Word and item position data
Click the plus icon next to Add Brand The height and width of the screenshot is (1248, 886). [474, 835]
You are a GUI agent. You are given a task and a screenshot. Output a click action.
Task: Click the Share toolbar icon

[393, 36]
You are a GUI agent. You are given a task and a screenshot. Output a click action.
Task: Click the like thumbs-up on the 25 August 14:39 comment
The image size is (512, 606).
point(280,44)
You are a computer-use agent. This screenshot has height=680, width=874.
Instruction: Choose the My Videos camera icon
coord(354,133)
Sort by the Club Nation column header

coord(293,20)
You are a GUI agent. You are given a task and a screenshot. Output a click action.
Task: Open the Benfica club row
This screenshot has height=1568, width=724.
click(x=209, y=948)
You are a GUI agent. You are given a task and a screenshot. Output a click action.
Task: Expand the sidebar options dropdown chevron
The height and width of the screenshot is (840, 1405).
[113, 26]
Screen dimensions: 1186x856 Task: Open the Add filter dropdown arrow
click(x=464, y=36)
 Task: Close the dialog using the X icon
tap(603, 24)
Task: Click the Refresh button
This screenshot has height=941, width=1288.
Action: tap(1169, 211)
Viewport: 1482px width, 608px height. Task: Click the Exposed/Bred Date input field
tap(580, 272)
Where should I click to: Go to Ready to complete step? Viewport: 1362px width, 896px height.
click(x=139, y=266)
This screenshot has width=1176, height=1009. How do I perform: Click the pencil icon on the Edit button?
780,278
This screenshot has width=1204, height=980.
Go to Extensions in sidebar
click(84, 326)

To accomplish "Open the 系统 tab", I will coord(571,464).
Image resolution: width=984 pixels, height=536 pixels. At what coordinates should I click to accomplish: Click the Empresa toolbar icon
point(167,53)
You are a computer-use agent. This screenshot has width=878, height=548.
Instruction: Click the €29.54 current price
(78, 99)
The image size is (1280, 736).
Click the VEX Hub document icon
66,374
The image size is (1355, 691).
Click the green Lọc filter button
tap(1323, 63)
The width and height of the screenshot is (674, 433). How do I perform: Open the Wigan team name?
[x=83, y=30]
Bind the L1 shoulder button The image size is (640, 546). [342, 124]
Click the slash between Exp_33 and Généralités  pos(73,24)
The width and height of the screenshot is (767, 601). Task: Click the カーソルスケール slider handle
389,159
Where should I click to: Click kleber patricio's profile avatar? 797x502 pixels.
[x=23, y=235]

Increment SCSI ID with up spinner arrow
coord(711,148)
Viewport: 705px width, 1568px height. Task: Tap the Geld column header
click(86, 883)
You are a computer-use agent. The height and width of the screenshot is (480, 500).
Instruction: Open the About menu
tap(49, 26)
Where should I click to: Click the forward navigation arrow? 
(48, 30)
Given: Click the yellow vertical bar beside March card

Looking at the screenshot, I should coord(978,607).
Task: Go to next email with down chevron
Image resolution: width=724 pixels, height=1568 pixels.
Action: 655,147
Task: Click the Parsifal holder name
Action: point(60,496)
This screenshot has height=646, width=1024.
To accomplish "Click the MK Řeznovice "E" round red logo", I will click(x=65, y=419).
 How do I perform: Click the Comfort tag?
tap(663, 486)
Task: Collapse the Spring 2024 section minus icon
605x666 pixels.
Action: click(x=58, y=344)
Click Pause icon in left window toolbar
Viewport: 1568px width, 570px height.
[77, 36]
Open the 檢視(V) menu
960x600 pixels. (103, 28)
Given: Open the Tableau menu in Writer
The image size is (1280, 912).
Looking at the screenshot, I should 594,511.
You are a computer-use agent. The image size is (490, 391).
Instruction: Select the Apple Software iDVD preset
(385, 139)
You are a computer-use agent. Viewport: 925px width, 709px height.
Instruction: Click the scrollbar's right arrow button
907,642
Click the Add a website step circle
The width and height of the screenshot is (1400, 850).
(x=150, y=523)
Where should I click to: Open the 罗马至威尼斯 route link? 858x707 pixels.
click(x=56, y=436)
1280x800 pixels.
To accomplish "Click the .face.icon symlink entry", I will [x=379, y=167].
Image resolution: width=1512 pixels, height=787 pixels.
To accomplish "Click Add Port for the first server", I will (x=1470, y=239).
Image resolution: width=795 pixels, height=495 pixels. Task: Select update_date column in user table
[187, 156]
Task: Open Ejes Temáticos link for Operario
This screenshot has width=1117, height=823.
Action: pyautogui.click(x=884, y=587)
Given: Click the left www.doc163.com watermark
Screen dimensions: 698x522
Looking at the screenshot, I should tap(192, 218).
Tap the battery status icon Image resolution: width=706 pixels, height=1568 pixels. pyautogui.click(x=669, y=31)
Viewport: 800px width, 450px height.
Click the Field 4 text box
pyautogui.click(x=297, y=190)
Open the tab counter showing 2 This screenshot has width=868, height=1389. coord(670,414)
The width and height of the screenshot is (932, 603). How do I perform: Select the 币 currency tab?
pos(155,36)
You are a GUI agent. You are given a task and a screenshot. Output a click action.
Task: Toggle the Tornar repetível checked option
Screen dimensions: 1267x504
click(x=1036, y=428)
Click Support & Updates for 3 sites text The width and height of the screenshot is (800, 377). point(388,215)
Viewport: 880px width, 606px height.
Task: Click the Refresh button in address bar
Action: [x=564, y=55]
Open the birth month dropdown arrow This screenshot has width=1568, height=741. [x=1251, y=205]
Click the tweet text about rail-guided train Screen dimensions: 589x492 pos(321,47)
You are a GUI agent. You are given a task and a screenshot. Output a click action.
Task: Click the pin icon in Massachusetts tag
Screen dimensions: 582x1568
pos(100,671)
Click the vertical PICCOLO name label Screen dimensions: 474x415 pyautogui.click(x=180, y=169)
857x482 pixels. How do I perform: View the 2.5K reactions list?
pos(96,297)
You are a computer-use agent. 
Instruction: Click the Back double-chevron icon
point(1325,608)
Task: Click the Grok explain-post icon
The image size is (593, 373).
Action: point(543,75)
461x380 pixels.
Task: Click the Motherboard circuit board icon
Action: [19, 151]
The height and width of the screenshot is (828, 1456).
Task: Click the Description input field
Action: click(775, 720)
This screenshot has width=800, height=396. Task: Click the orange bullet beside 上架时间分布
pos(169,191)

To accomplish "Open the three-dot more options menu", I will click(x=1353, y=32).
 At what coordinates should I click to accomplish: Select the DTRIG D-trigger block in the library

• **YOUR INSTRUCTIONS**: Format the data above as a Markdown table with two columns, Row and Line. Give each non-blank line its own numbered row and leave out the blank lines.

• **WRITTEN SOLUTION**:
| Row | Line |
|---|---|
| 1 | Click the plus icon next to Add Brand The height and width of the screenshot is (1248, 886). [474, 835] |
| 2 | You are a GUI agent. You are given a task and a screenshot. Output a click action. |
| 3 | Task: Click the Share toolbar icon |
| 4 | [393, 36] |
| 5 | You are a GUI agent. You are given a task and a screenshot. Output a click action. |
| 6 | Task: Click the like thumbs-up on the 25 August 14:39 comment |
| 7 | The image size is (512, 606). |
| 8 | point(280,44) |
| 9 | You are a computer-use agent. This screenshot has height=680, width=874. |
| 10 | Instruction: Choose the My Videos camera icon |
| 11 | coord(354,133) |
| 12 | Sort by the Club Nation column header |
| 13 | coord(293,20) |
| 14 | You are a GUI agent. You are given a task and a screenshot. Output a click action. |
| 15 | Task: Open the Benfica club row |
| 16 | This screenshot has height=1568, width=724. |
| 17 | click(x=209, y=948) |
| 18 | You are a GUI agent. You are given a task and a screenshot. Output a click action. |
| 19 | Task: Expand the sidebar options dropdown chevron |
| 20 | The height and width of the screenshot is (840, 1405). |
| 21 | [113, 26] |
| 22 | Screen dimensions: 1186x856 Task: Open the Add filter dropdown arrow |
| 23 | click(x=464, y=36) |
| 24 |  Task: Close the dialog using the X icon |
| 25 | tap(603, 24) |
| 26 | Task: Click the Refresh button |
| 27 | This screenshot has height=941, width=1288. |
| 28 | Action: tap(1169, 211) |
| 29 | Viewport: 1482px width, 608px height. Task: Click the Exposed/Bred Date input field |
| 30 | tap(580, 272) |
| 31 | Where should I click to: Go to Ready to complete step? Viewport: 1362px width, 896px height. |
| 32 | click(x=139, y=266) |
| 33 | This screenshot has width=1176, height=1009. How do I perform: Click the pencil icon on the Edit button? |
| 34 | 780,278 |
| 35 | This screenshot has width=1204, height=980. |
| 36 | Go to Extensions in sidebar |
| 37 | click(84, 326) |
| 38 | To accomplish "Open the 系统 tab", I will coord(571,464). |
| 39 | Image resolution: width=984 pixels, height=536 pixels. At what coordinates should I click to accomplish: Click the Empresa toolbar icon |
| 40 | point(167,53) |
| 41 | You are a computer-use agent. This screenshot has width=878, height=548. |
| 42 | Instruction: Click the €29.54 current price |
| 43 | (78, 99) |
| 44 | The image size is (1280, 736). |
| 45 | Click the VEX Hub document icon |
| 46 | 66,374 |
| 47 | The image size is (1355, 691). |
| 48 | Click the green Lọc filter button |
| 49 | tap(1323, 63) |
| 50 | The width and height of the screenshot is (674, 433). How do I perform: Open the Wigan team name? |
| 51 | [x=83, y=30] |
| 52 | Bind the L1 shoulder button The image size is (640, 546). [342, 124] |
| 53 | Click the slash between Exp_33 and Généralités  pos(73,24) |
| 54 | The width and height of the screenshot is (767, 601). Task: Click the カーソルスケール slider handle |
| 55 | 389,159 |
| 56 | Where should I click to: Click kleber patricio's profile avatar? 797x502 pixels. |
| 57 | [x=23, y=235] |
| 58 | Increment SCSI ID with up spinner arrow |
| 59 | coord(711,148) |
| 60 | Viewport: 705px width, 1568px height. Task: Tap the Geld column header |
| 61 | click(86, 883) |
| 62 | You are a computer-use agent. The height and width of the screenshot is (480, 500). |
| 63 | Instruction: Open the About menu |
| 64 | tap(49, 26) |
| 65 | Where should I click to: Click the forward navigation arrow?  |
| 66 | (48, 30) |
| 67 | Given: Click the yellow vertical bar beside March card |
| 68 | Looking at the screenshot, I should coord(978,607). |
| 69 | Task: Go to next email with down chevron |
| 70 | Image resolution: width=724 pixels, height=1568 pixels. |
| 71 | Action: 655,147 |
| 72 | Task: Click the Parsifal holder name |
| 73 | Action: point(60,496) |
| 74 | This screenshot has height=646, width=1024. |
| 75 | To accomplish "Click the MK Řeznovice "E" round red logo", I will click(x=65, y=419). |
| 76 |  How do I perform: Click the Comfort tag? |
| 77 | tap(663, 486) |
| 78 | Task: Collapse the Spring 2024 section minus icon |
| 79 | 605x666 pixels. |
| 80 | Action: click(x=58, y=344) |
| 81 | Click Pause icon in left window toolbar |
| 82 | Viewport: 1568px width, 570px height. |
| 83 | [77, 36] |
| 84 | Open the 檢視(V) menu |
| 85 | 960x600 pixels. (103, 28) |
| 86 | Given: Open the Tableau menu in Writer |
| 87 | The image size is (1280, 912). |
| 88 | Looking at the screenshot, I should 594,511. |
| 89 | You are a computer-use agent. The image size is (490, 391). |
| 90 | Instruction: Select the Apple Software iDVD preset |
| 91 | (385, 139) |
| 92 | You are a computer-use agent. Viewport: 925px width, 709px height. |
| 93 | Instruction: Click the scrollbar's right arrow button |
| 94 | 907,642 |
| 95 | Click the Add a website step circle |
| 96 | The width and height of the screenshot is (1400, 850). |
| 97 | (x=150, y=523) |
| 98 | Where should I click to: Open the 罗马至威尼斯 route link? 858x707 pixels. |
| 99 | click(x=56, y=436) |
| 100 | 1280x800 pixels. |
| 101 | To accomplish "Click the .face.icon symlink entry", I will [x=379, y=167]. |
| 102 | Image resolution: width=1512 pixels, height=787 pixels. |
| 103 | To accomplish "Click Add Port for the first server", I will (x=1470, y=239). |
| 104 | Image resolution: width=795 pixels, height=495 pixels. Task: Select update_date column in user table |
| 105 | [187, 156] |
| 106 | Task: Open Ejes Temáticos link for Operario |
| 107 | This screenshot has width=1117, height=823. |
| 108 | Action: pyautogui.click(x=884, y=587) |
| 109 | Given: Click the left www.doc163.com watermark |
| 110 | Screen dimensions: 698x522 |
| 111 | Looking at the screenshot, I should tap(192, 218). |
| 112 | Tap the battery status icon Image resolution: width=706 pixels, height=1568 pixels. pyautogui.click(x=669, y=31) |
| 113 | Viewport: 800px width, 450px height. |
| 114 | Click the Field 4 text box |
| 115 | pyautogui.click(x=297, y=190) |
| 116 | Open the tab counter showing 2 This screenshot has width=868, height=1389. coord(670,414) |
| 117 | The width and height of the screenshot is (932, 603). How do I perform: Select the 币 currency tab? |
| 118 | pos(155,36) |
| 119 | You are a GUI agent. You are given a task and a screenshot. Output a click action. |
| 120 | Task: Toggle the Tornar repetível checked option |
| 121 | Screen dimensions: 1267x504 |
| 122 | click(x=1036, y=428) |
| 123 | Click Support & Updates for 3 sites text The width and height of the screenshot is (800, 377). point(388,215) |
| 124 | Viewport: 880px width, 606px height. |
| 125 | Task: Click the Refresh button in address bar |
| 126 | Action: [x=564, y=55] |
| 127 | Open the birth month dropdown arrow This screenshot has width=1568, height=741. [x=1251, y=205] |
| 128 | Click the tweet text about rail-guided train Screen dimensions: 589x492 pos(321,47) |
| 129 | You are a GUI agent. You are given a task and a screenshot. Output a click action. |
| 130 | Task: Click the pin icon in Massachusetts tag |
| 131 | Screen dimensions: 582x1568 |
| 132 | pos(100,671) |
| 133 | Click the vertical PICCOLO name label Screen dimensions: 474x415 pyautogui.click(x=180, y=169) |
| 134 | 857x482 pixels. How do I perform: View the 2.5K reactions list? |
| 135 | pos(96,297) |
| 136 | You are a computer-use agent.  |
| 137 | Instruction: Click the Back double-chevron icon |
| 138 | point(1325,608) |
| 139 | Task: Click the Grok explain-post icon |
| 140 | The image size is (593, 373). |
| 141 | Action: point(543,75) |
| 142 | 461x380 pixels. |
| 143 | Task: Click the Motherboard circuit board icon |
| 144 | Action: [19, 151] |
| 145 | The height and width of the screenshot is (828, 1456). |
| 146 | Task: Click the Description input field |
| 147 | Action: click(775, 720) |
| 148 | This screenshot has width=800, height=396. Task: Click the orange bullet beside 上架时间分布 |
| 149 | pos(169,191) |
| 150 | To accomplish "Open the three-dot more options menu", I will click(x=1353, y=32). |
| 151 |  At what coordinates should I click to accomplish: Select the DTRIG D-trigger block in the library |